Whoever was beaten by this Angel
(who often simply declined the fight)
went away proud and strengthened
and great from that harsh hand,
that kneaded him as if to change his shape.
Winning does not tempt that man.
This is how he grows: by being defeated, decisively,
by constantly greater beings.
Gorgeous. One line that especially stands out to me: “When we win, it is with small things, and the triumph itself makes us small.” My worries are so irrelevant in the grand scheme of things. Christians throughout time have been subject to starvation, torture, and the threat of death, and they trusted God. Here I am, terrified about tiny things. I’m fighting over details, and that fighting makes me small. What would it take to give up my fighting and surrender to something far greater? To willingly be defeated by God and trust that it’s for my benefit?
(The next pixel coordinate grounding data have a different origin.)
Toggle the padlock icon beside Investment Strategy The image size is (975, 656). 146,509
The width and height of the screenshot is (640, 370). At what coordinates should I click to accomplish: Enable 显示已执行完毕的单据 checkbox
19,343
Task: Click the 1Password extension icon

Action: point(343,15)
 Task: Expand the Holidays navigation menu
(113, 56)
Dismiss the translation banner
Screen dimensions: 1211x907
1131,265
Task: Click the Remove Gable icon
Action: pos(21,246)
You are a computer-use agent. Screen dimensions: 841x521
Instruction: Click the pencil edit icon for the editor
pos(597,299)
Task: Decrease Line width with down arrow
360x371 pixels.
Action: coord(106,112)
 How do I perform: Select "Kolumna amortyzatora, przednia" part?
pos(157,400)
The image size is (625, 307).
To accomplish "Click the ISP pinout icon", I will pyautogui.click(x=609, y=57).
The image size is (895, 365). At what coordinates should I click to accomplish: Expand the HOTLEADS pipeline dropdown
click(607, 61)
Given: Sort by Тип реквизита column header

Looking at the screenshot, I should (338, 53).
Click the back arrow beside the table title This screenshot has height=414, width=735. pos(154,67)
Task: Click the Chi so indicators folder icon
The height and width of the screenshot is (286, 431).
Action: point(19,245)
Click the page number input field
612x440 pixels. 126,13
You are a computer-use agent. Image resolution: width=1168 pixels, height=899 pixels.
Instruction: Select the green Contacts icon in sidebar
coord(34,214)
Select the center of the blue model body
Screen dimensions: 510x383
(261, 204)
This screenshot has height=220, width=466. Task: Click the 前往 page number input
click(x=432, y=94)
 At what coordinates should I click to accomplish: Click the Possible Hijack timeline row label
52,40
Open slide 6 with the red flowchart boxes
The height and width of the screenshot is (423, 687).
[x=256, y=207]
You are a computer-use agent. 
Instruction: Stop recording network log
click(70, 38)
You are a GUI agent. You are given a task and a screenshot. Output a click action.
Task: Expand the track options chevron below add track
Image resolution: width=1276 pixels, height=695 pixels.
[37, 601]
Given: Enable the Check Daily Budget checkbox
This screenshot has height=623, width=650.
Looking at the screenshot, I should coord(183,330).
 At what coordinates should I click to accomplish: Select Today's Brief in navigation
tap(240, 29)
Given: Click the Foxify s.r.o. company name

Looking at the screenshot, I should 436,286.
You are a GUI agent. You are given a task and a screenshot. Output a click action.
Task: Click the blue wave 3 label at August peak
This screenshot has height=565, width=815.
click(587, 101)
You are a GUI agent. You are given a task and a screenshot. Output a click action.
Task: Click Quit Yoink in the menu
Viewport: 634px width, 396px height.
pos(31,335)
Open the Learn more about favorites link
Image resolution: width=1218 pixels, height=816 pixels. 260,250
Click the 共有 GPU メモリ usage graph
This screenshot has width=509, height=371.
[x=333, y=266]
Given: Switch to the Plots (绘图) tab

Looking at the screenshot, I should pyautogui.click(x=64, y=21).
I also love Rilke’s tone. It is, to quote the poem itself “seriousness and weight and eternity.” In contrast to so many modern preachers that portray the life of faith this carefree and delightful romp, Rainer doesn’t shy away from the challenge of faith. God will demand everything. He is the storm on the horizon. His angels will handle your sinews like strings. God is terrifying. The solution isn’t resisting the storm; it’s giving in.
We won’t be the same after the encounter. Jacob, the patriarch that he’s referencing, walked with a limp after his wrestling match. I doubt he wanted a limp, but he got one. He wrestled with the divine, and he was transformed. Not in the way he expected, mind you, but he trusted that this new self was a better self. So many of the heroes of faith were transformed through events that I can’t imagine them asking for. Abraham was asked to sacrifice his son. Noah was asked to watch a civilization-ending flood. Elijah hid while he was hunted by the authorities. Jeremiah the prophet was thrown into a cistern. Even Jesus, the grand revelation of God himself, was crucified. God’s action isn’t all sunshine and roses. It’s scary, but we have to trust that it’s good.
Rainer challenges us to trust with the full knowledge that it won’t end up the way we sinful beings would like. The only victory worth having is our own defeat. I only hope I can stop trying to squeeze out victories over tiny things and start losing the battle that matters.